Midas Investment - Soft Long on ETH Expected Returns
This is how Midas present the expected returns of the soft long on ETH investment pool:
[Fees from ETH-USDC liquidity pool (~13% ROI) + trading fees from Uniswap (~10% ROI)] * 2 (Alpha Homora leverage) – borrow APR for leverage (0.8%) = approximately 45% ROI.
(13+10)*2 – 0.8 = 45%
Midas Soft Long on ETH Pros and Cons
- Efficiency. You will earn high yields at the same time as you have exposure to the ETH price.
- Liquid asset. You can enter and exit the investment pool at any time
- Transparency. You can track the performance via on-chain analytics
- Limited Availability. The availability of this strategy is calculated based on the liquidity within the strategy and can be limited.
- Defi Protocol Risk. Even if Midas builds strategies on top of fully audited protocols that have proven their sustainability there are always risks with Defi protocols.
Midas Soft Long on ETH Fees
There are performance fees and swap fees.
Performance fee: 15% of weekly profit (only if the strategy has generated profit); fees are deducted directly from each week’s strategy shares.

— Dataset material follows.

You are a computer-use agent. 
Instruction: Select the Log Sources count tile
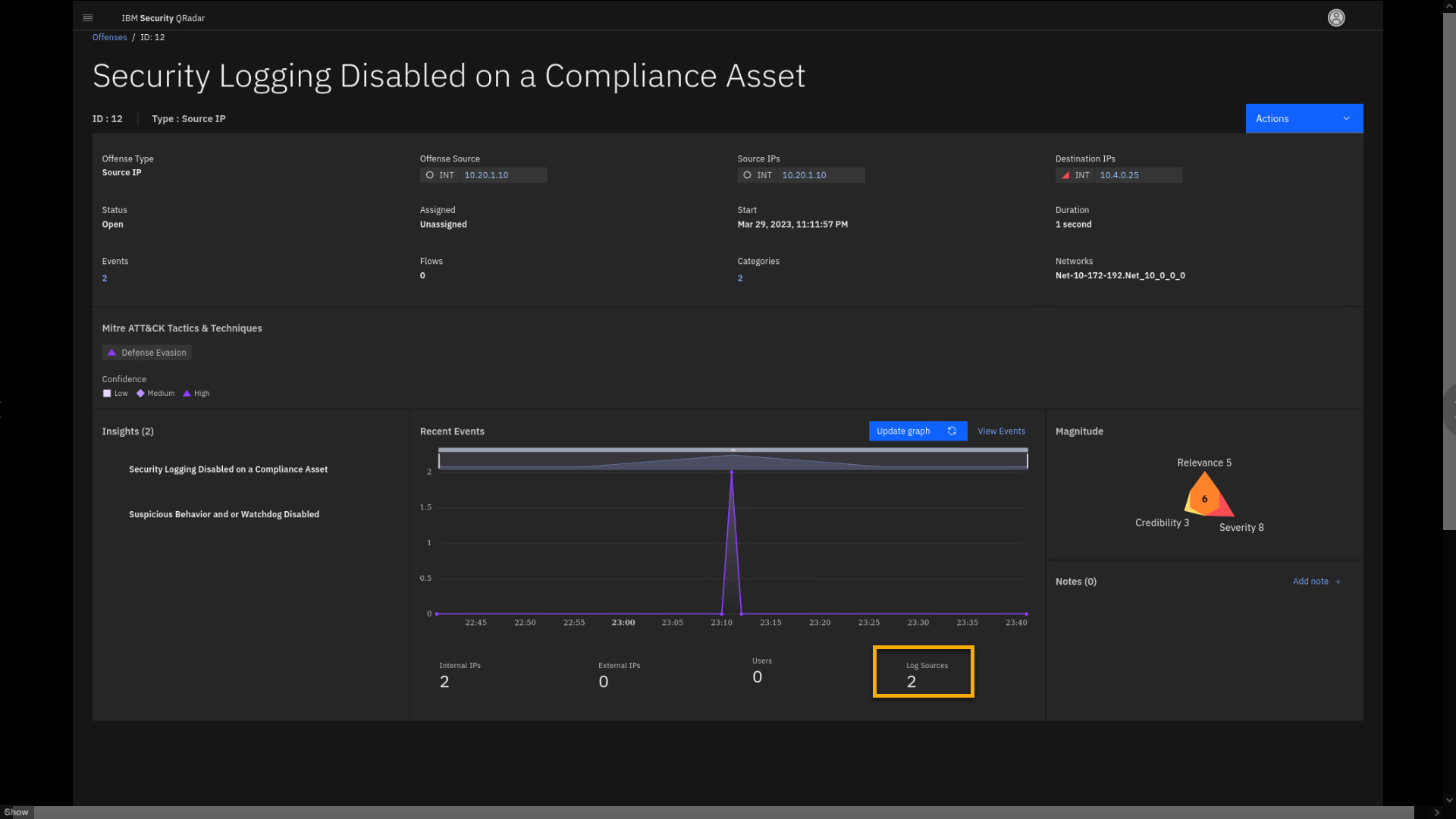coord(923,672)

The user retains the same number of SLETH tokens, but the price of each token is less than the success reward.
From Stables to Strategy — 0% platform fee + ~0.2% market spread
From ETH to Strategy — 0.3% platform fee + ~0.2% market spread
From BTC to Strategy — 0.3% platform fee + ~0.2% market spread
From MIDAS to Strategy — 1.1% platform fee + ~0.2-0.8% market spread
From all others to Strategy — 0.2% platform fee + ~0.2-0.8% market spread
MIDAS buyback: 2% (of the 15%) shall be used toward a MIDAS token buyback.
Midas GLP Index Token Review
We invested $4000 USDC in the Midas Investment GLP Index Token CeDefi strategy on the 23rd of September 2022, as shown with a dot marked in the print screen below.
On the 1st of November, $4285 corresponds to a 7% increase.
Description GLP Index Token Strategy
The GLP Index Token Cedefi strategy from Midas Investment is an excellent, reasonably low-risk way to receive exposure to ETH and BTC along with a significant and sustainable ETH yield (~30%).
Stablecoins account for around 40-45% of the index, while BTC and ETH have rounded out the remaining 50-55% of the index.
The GLP index token Cedefi strategy is, therefore, similar to a soft long exposure on ETH (~0.25x) and BTC (~0.25x).
In addition, investors will be eligible for ETH-denominated yield derived from activities performed by traders from the decentralized trading platform GMX.
The GLP token index Cedefi strategy will perform best during choppy markets when traders are most likely to lose money.
GLP Index Token Sources of yield
- 20% of the total yield comes from fees paid by traders on GMX. Fees are collected from swapping assets using GLP liquidity, opening and closing their leveraged positions on GMX, and liquidations on GMX.
- 80% of the total yield comes from traders’ losses: When traders lose money, their net losses are GLP’s net profits. GLP is effectively the counterparty for traders.